It is a commonplace that the initial framing of an inquiry determines the form of the conclusions, and may even determine the conclusions themselves. When contemplating death this is as true as it is elsewhere, and given the importance of confusion on this point we may need to clear the matter of obstacles. – To be concerned with the unknowable afterlife is a failure of objectivity; it results from pressing the question in the form “How will feel when I am dead?” which cannot be answered; as if to say “What colour will this yellow flower be when it is blue?” The question is superfluous and its manifest redundancy is self-answering. Similarly, in answer to the former question we could say You won’t feel, you will be dead. Such a response will fail to satisfy, of course, since the question was posed in such a manner as to impart a sense of mystery that forbids clear resolution. By approaching death from the viewpoint of your own subjectivity and its demise, we seem to see death as a barrier to knowledge.

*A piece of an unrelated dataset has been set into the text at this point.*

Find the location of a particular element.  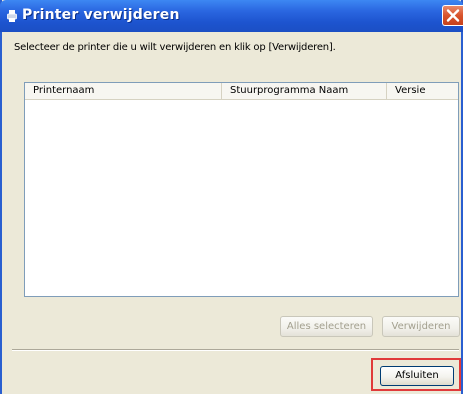

column-header-driver-name: Stuurprogramma Naam is located at coordinates (304, 91).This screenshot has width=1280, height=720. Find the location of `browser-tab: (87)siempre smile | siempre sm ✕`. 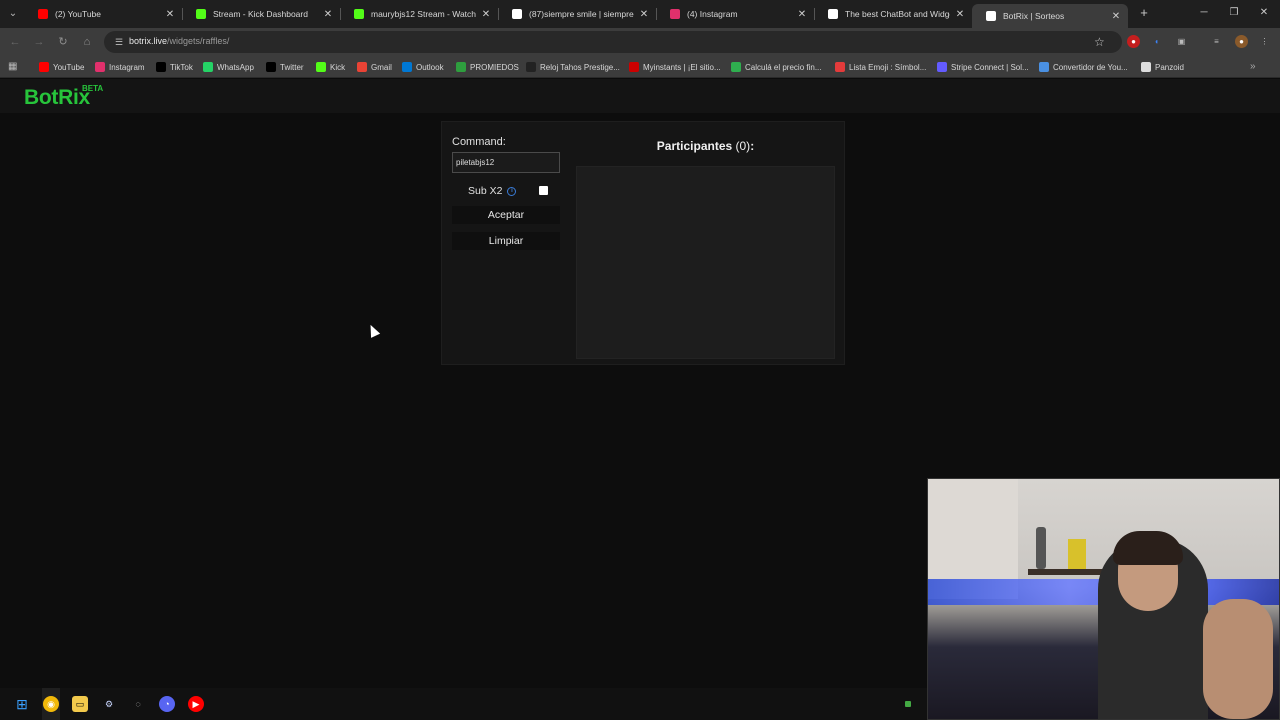

browser-tab: (87)siempre smile | siempre sm ✕ is located at coordinates (577, 14).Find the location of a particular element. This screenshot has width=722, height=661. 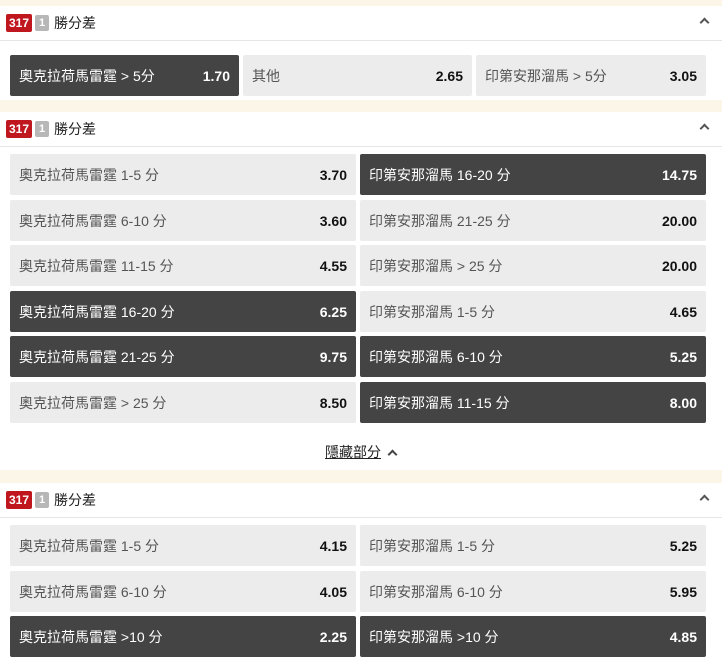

Death becomes a veil, and we become confused.

But let us triangulate upon this position: – How will the difference between me living and me dead be perceived by a third person? On this view life and death are both visible. Here is JC living (his body maintains its net aggregate complexity and prosecutes its interests); here is the body which we termed JC (this body no longer maintains its net aggregate complexity or prosecutes its interests), it is dying or already dead.

Thus, the puzzle of death is the result of carelessly framing the investigation from the point of view of an individual wondering about his own death, a framing which prevents an answer and creates a vacuous mystery. On this view, the veil of death is a logical artefact which we can sweep aside by thinking in terms of other’s deaths or of their view of your death. Life and death are both equally ascertainable for a third party. Living is this set of activities. Death is the cessation of those activities. In the midst of life we are in death. Yes, indeed, and the more so when we consider that death in this view is not so much a sudden change, but rather the culmination of a process which started some time earlier. The organism is in a sense dying as soon as it is born, only at that time and for most of its adult life it is living as much and a little bit more than it is dying.